Birbiriyle bağlantılı işleyen süreç kapsamında Irak Başbakanı Sudani’nin Kerkûk’teki taraflara bir valinin seçilmesi için verdiği süre ise 11 Ağustos'ta son buluyor. Bu süreye kadar tarafların ortak bir vali adayında anlaşmaması,  süreci üç seçenek ile karşı karşıya bırakıyor. Birincisi, YNK ve Irak hükümetinin de uygun gördüğü ve başbakanın talimatıyla bir valinin atanması; keza tartışmalar dahilinde Irak’ın mevcut Adalet Bakanı Xalid Şiwanî ve Neşet Şahwêz Xurşîd’in isimleri öne çıkanlar arasında. İkinci seçenek seçimlerin iptal edilmesi olurken; üçüncü seçenek ise uzak da olsa KDP, Sünni güçler ve Türkmen bileşiminin politikalarında ısrar etmesi sonucu Kürt bir valinin yerine Şii bir valinin seçilmesi. 

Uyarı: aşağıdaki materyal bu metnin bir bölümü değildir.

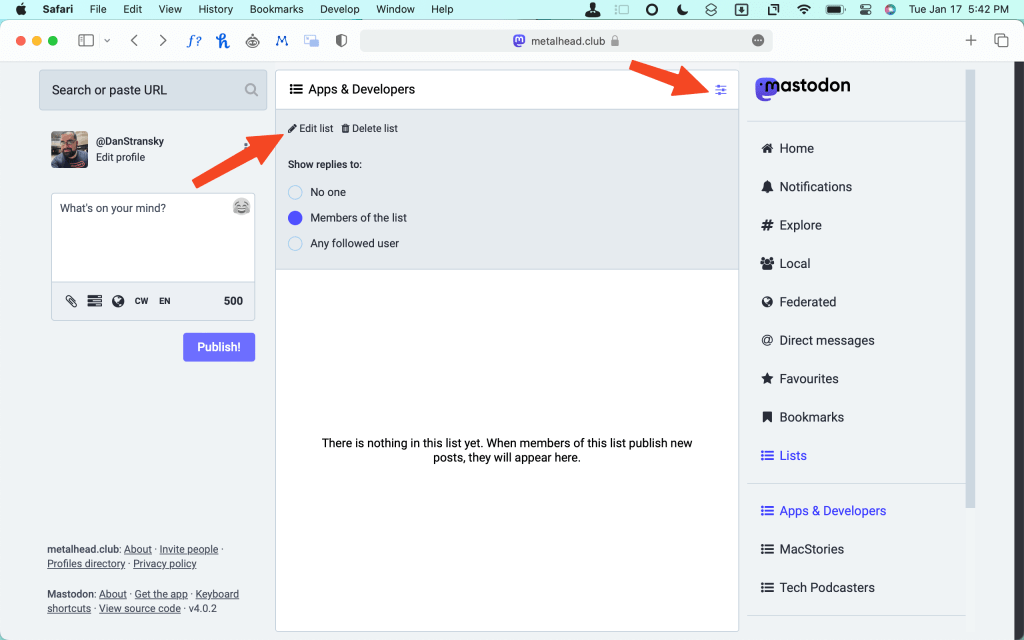Open the EN language selector
The image size is (1024, 640).
tap(164, 300)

İNGİLTERE TEMEL AMACI İÇİN SAHADA

Planların odağında olan Kerkûk petrolü hakkında ise geçtiğimiz günlerde Sudani hükümetinin İngiliz şirketi (British Petroleum) BP ile anlaşması sonrası yeni gelişmeler yaşandı. Birinci Dünya Savaşı sonrasında Kurdistan’a stratejik önemi ve yeraltı kaynaklarından kaynaklı müdahale eden İngilizlerin 100 yıl sonra da petrol anlaşması üzerinden politikalar geliştirmesi Ortadoğu'da yaşanan savaşların neden ve sonuçlarına ilişkin açıklayıcı bir tablo çiziyor. 

ABD PETROL İÇİN GÜÇ YIĞDI

Gelişmelere bağlı olarak,  ABD dün 2017’de referandumundan sonra ilk kez Kerkûk’e güç konuşlandırdı. ABD’nin Irak’ın Anti Terör güçleriyle birlikte Bağdat hükümeti ve BP arasında anlaşmanın yapıldığı; Bay Hasan, Zembur, Havana ve Baba Gurgur gibi petrol bölgelerine konuşlanması, petrol anlaşmasının bir sonucu olarak sahaya yansıdı. Bir sonraki aşamanın ise eskiden KDP’nin eliyle satılan petrolün artık Bağdat merkezi hükümeti yolu ile satılacağı öngörülüyor.

İRAN'IN YAKLAŞIMI

DAİŞ’e karşı mücadele adı altında gösterilmeye çalışılan hareketliliğin İran’ın da bilgisi dahilinde gerçekleştiği varsayılıyor. Var olan tabloda Sudani hükümetinin İran’ın etkisinin bu kadar yoğun hissedildiği Bağdat’ta tek başına BP ile masaya oturarak, petrol anlaşmasına gidebileceği olasılık dahilinde görülmüyor. 

Ayrıca Irak Petrol Bakanı Hayan Abdulgani’nin Tahran’a yakınlığı ile bilinen ve başkanlığını Nuri Maliki’nin yaptığı Yasa Devleti Koalisyonu’ndan olması; gelişmeler zincirinde bahsi geçen güçlerin ilişkilerinin ne düzeyde olduğuna dair tamamlayıcı bir veri hatırlatıyor.